__SOURCE EXCERPT__.
══════

Record autotest numbers for NDB

So, with a bunch of recent tests I added (and some bugs that have been fixed) we’re now consistently getting 203 or 204 passing tests. We’ve got typically around 8 or 9 that often fail – often because the test may be broken or not quite deterministic. Or there’s a bug… :)

(all numbers for the daily-basic list of tests for various 5.1 branches).

It would be great to hit 300 by this time next year… which means a lot of test cases… hrrm… anybody want to volunteer?

MySQL Conf coming up (and memories of last year)

Andy Dustman just blogged referencing his previous posts on last years MySQL User Conference. This years is coming close (April 23-26) and the pressure to have all my presentations all perfect is mounting (err.. by the way, they will be).

Last year was a blast. Long days (and into the evenings) with sessions, BoFs, food and beer discussing all sorts of things that in some way related back to databases (and rather often, surprisingly enough, MySQL).

What was also great was being able to talk to lots of people who are doing real things out in the real world abotu MySQL Cluster and if it’s remotely suitable to their application. Often the answer can be “I think you’re looking for replication”, which is perfectly okay too.

I’m in a few days early (and around a few days after) – so if you’re around the area do give me a yell – it’d be cool to hang.

FYI, I’m giving the following sessions:

  • MySQL Cluster: The Complete Tutorial (Parts I and II)
    Which is a total of 6hrs of MySQL Cluster goodiness. It’s aimed at people who know MySQL (or are pretty good with other RDBMSs and can fake it) and are wanting to know about MySQL Cluster. It’s a hands-on tutorial, so be prepared!
  • Introduction to MySQL Cluster
    A 45minute whirlwind introduction to MySQL Cluster. Assumes some MySQL knowledge. Good if you’ve heard about this cluster thing (even from just reading the title of this session) and want to know what it’s all about.
  • Exploring New Features in MySQL 5.1 Cluster
    A 45 minute blast of a session on what’s new for MySQL Cluster in the 5.1 release. This will cover just about everything that was in my last years presentation on the same topic. So if you came to last years and come to this one again… I’m going to make fun of you for being a groupie :)
  • Bleeding Edge MySQL Cluster: Upcoming Cool Things
    A whole hour on the stuff you shouldn’t use in production. The topic list is sort-of known… it really is what is the latest and greatest that should be coming to a tree somewhere, sometime… this year. We’ll no doubt talk about online add node, online add/drop attribute, multithreaded NDB kernel, API improvements and a whole lot more!

══════

__RECORDED DATA__.
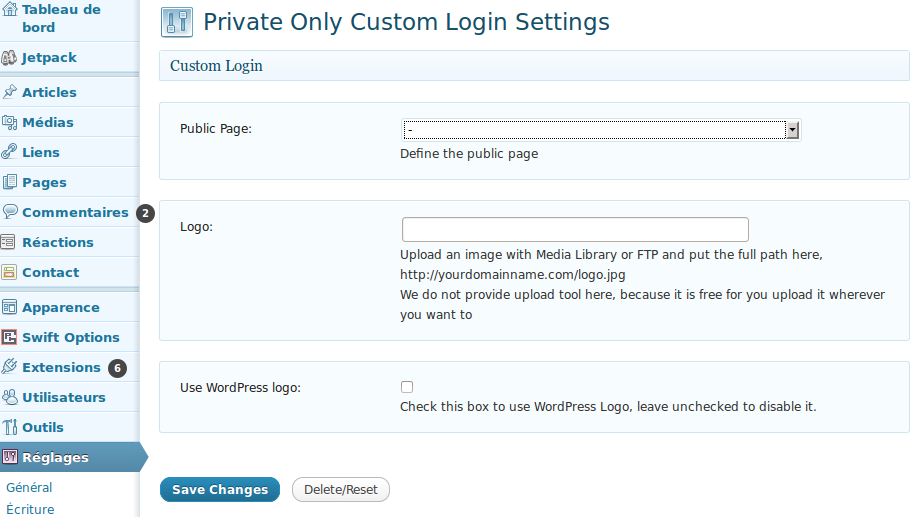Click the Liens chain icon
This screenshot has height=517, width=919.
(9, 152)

══════

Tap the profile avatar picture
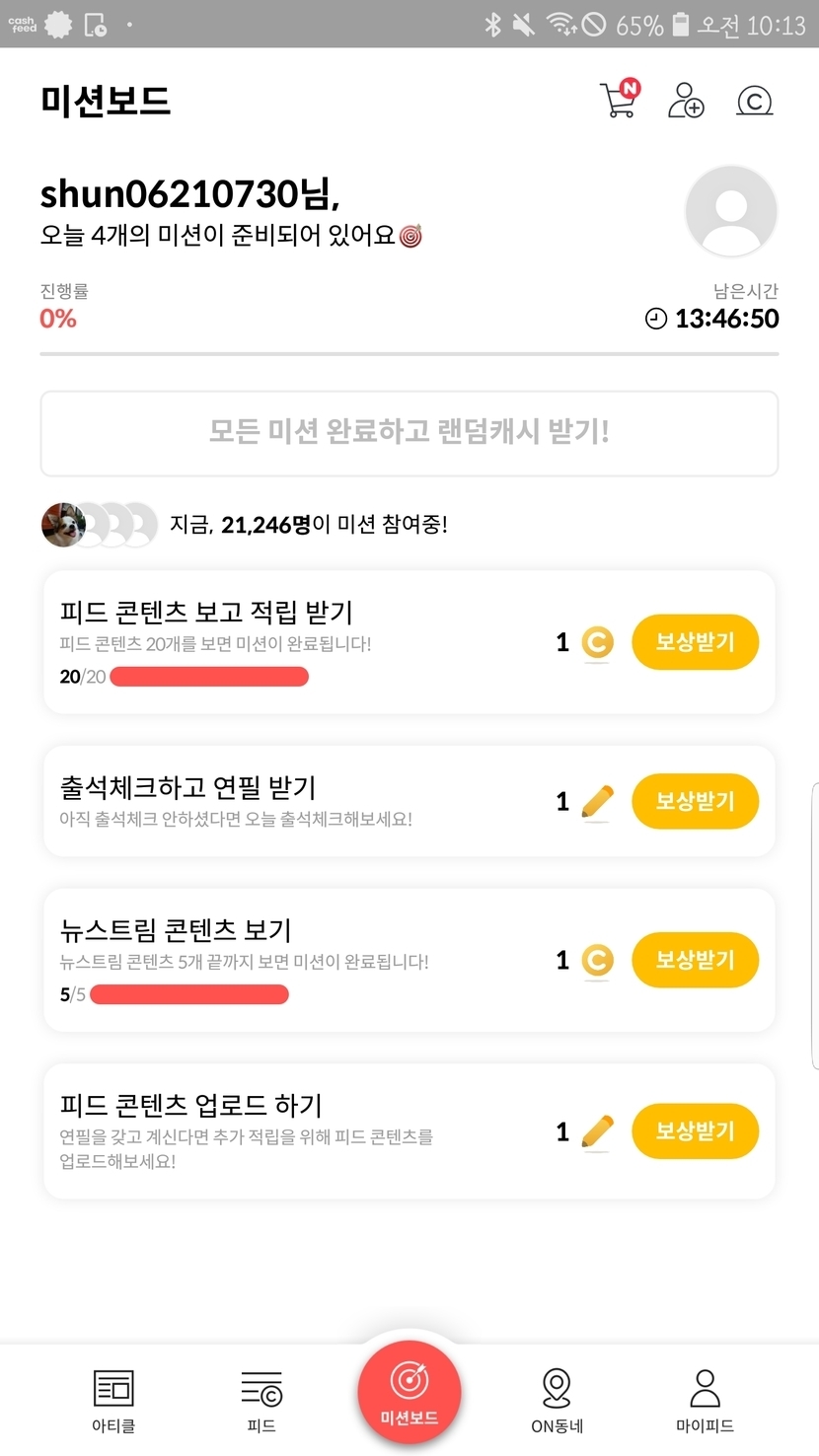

══════

__GOAL 1__.
Print the part of the MySQL Cluster blog posts from "So, with a bunch" to "want to volunteer?".
__GOAL 2__.
Answer these questions using the MySQL Cluster blog posts:
(a) How many passing tests are now consistently being reached?
(b) On what dates is this year's conference held?
(c) How long is the "Introduction to MySQL Cluster" session?
The rows are separate material from the MySQL Cluster blog posts.

__COMPLETE RESPONSE 1__.
So, with a bunch of recent tests I added (and some bugs that have been fixed) we’re now consistently getting 203 or 204 passing tests. We’ve got typically around 8 or 9 that often fail – often because the test may be broken or not quite deterministic. Or there’s a bug… :)

(all numbers for the daily-basic list of tests for various 5.1 branches).

It would be great to hit 300 by this time next year… which means a lot of test cases… hrrm… anybody want to volunteer?

__COMPLETE RESPONSE 2__.
(a) 203 or 204
(b) April 23-26
(c) 45 minutes